• PROBLEM TO WORK ON
In the excerpt comparing gtfsrouter with the raptor algorithm, what term does the raptor paper claim in its abstract without ever demonstrating it?

═══ EXCERPT ═══

So gtfsrouter connects trips with fewer transfers than tidytransit, even though these sometimes take longer. The raptor algorithm always selects fastest trips, even where these require greater numbers of transfers, whereas the current gtfsrouter implementation is ... complicated. One key difference I see is that the raptor algorithm considers that trips can be optimised by aggregating times and transfers at each stop, and replacing optimal values at that stop whenever trips arrive which are faster or have fewer transfers. Once that has been decided, those values are propagated forward to all stations further along the same trip. So each station ends up with an optimal route as decided by optimality at each prior station.

It is nevertheless possible to have optimal routes which are formed by taking sub-optimal journeys to intermediate stations. Think two equivalent A(t=0) -> B(t=10) and A(t=5) -> B(t=16). The second trip to B will not be recorded by raptor, because it's not the fastest way to get to B. But then if there is a separate service B(t=20) -> C(t=30), then the optimal trip from A -> C will be A(t=5) -> B(t=16) -> B(t=20) -> C(t=30), requiring the sub-optimal trip from A to B which raptor can not record. That is why the current gtfsrouter can record trips with fewer transfers, because each value is optimised over all preceding routes, both optimal and sub-optimal. The raptor paper glibly claims "Pareto optimal" in the abstract, and refers to it the Intro, yet in no ways shows Pareto optimality, so editing ought at least have forced them to drop that term. I think what they likely could show is that the times to any station C reflect the ability to get there given that the optimal trip has been taken to all preceding stations (B). So the raptor optimal time to C has to be considered given that the journey to B was also raptor optimal. Yet this ain't necessarily the best way to get to C... And that's why the algorithm here has been completely redesigned, to attempt to derive optimal trips to all stations, including trips requiring intermediate journeys which are sub-optimal.

═══ DATASET ROWS ═══

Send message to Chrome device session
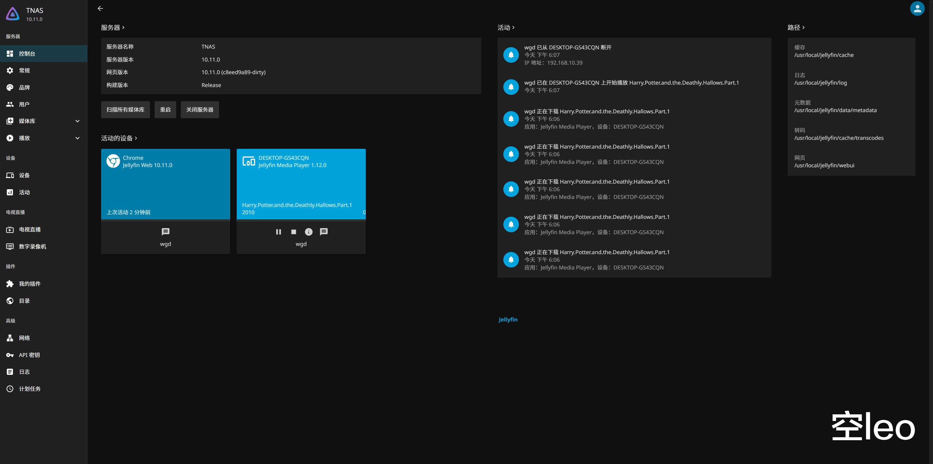Viewport: 933px width, 464px height. coord(165,232)
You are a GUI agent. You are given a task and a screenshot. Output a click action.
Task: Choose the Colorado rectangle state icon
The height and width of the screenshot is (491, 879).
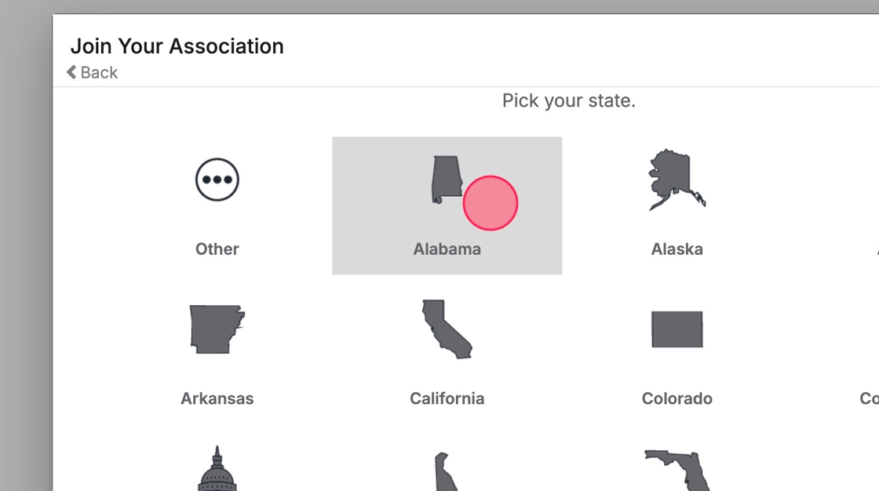pos(677,329)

═══

• SOLUTION
"Pareto optimal."